Organic farming is an integrated method of farming that strives for sustainable production in agriculture, enhancement of soil fertility and biological diversity while prohibiting, with rare exceptions, synthetic fertilizers, pesticides, antibiotics, genetically modified foods and growth hormones.
Top organic producers by percentage in the world, Africa is second in line with 30% after Asia at 35% under which Uganda in Eastern Africa takes the lead, followed by Tanzania, Ethiopia and finally Tunisia which is found in the Northern part of Africa.
Nearly 200,000 Ugandans are small-scale organic farmers, the highest number of organic farmers after India.
Uganda is the top country for organic farming due to the government support that it receives.
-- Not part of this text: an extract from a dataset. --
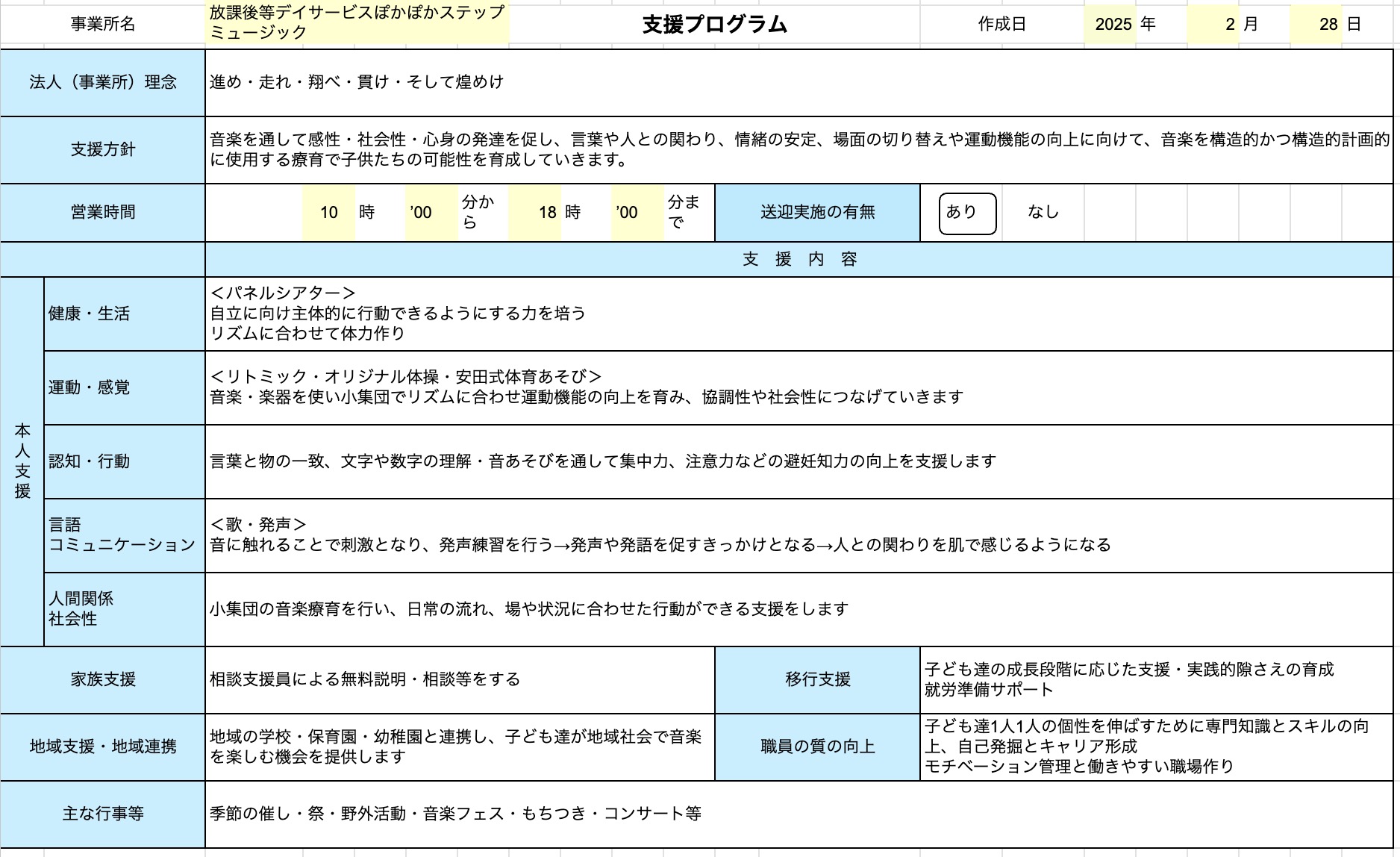
Task: Select the 家族支援 content about 相談支援員
Action: (x=460, y=679)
The Ugandan government strictly prohibits the use of synthetic inputs such as fertilizers, pesticides, and drugs. The objective of the prohibition is to promote sustainable agriculture growth for the long-term improvement of people’s lives.
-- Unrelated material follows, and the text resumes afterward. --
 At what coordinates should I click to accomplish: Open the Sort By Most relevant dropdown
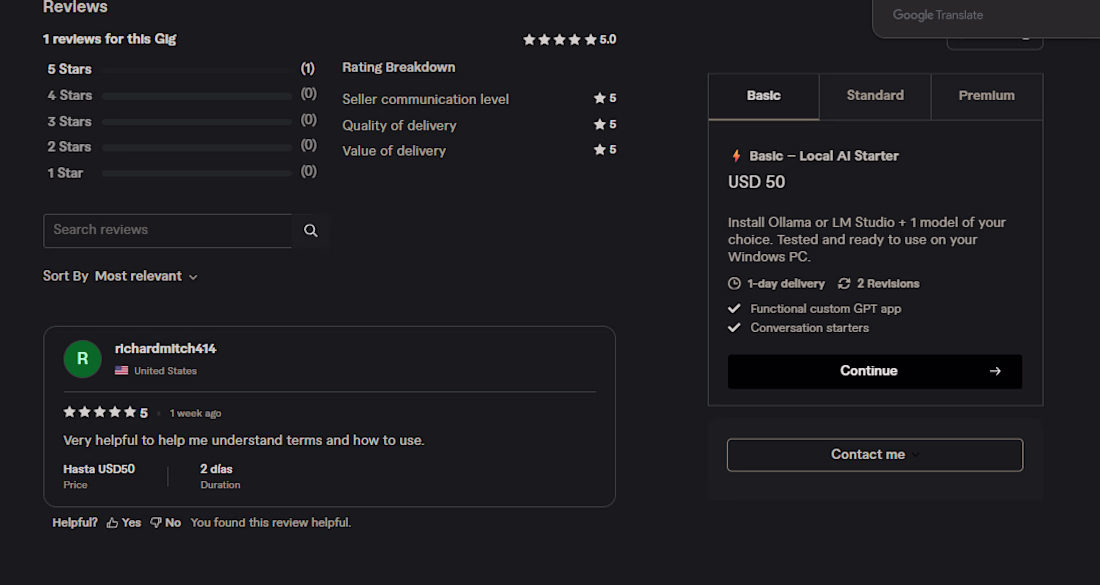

Tanzania comes in second with the country’s farming being championed by the Tanzania Organic Agriculture Movement (TOAM). It has resulted in fertile soils, great ecosystems, and a healthy population. TOAM came into being in 2005. Since then, its role has been to facilitate and coordinate organic farming in President Magufuli-led country.
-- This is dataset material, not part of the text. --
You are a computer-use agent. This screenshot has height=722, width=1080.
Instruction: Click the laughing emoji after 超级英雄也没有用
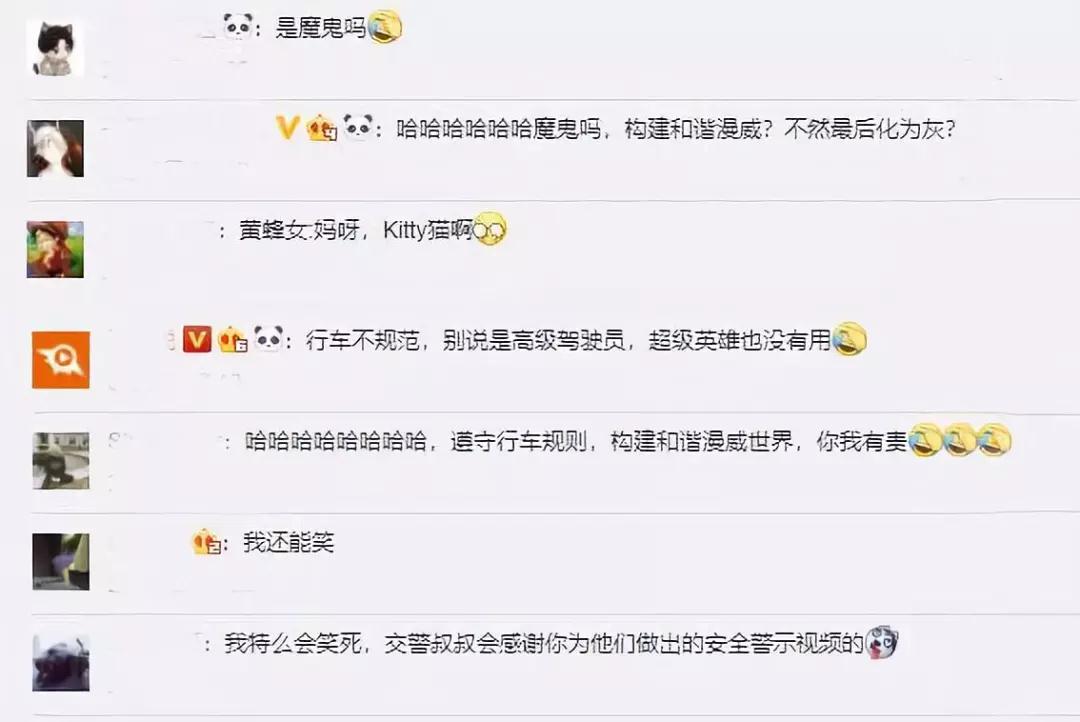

Growth of organic farming in Tanzania is also attributed to the growing support received from the consumers and stakeholders.
The area of land that is used for organic farming in Ethiopia amounts to 164,777 hectares. It is the third top African country in organic production.
According to the data by Kenya Institute for Public Policy Research and Analysis, the organic food produced for the export and domestic markets totals at least five million tonnes annually in Kenya. There are at least 250,000 consumers of organic produce comprising of local citizens and tourists mainly in Nairobi.
The organic food consumers have been identified as such from being regular customers at the organic markets and outlets.
Since most of the current organic farming takes place in Central Kenya, a lot of potential for production exists in other regions such as the Coast, Eastern, Rift Valley, Western, Nyanza and North Eastern.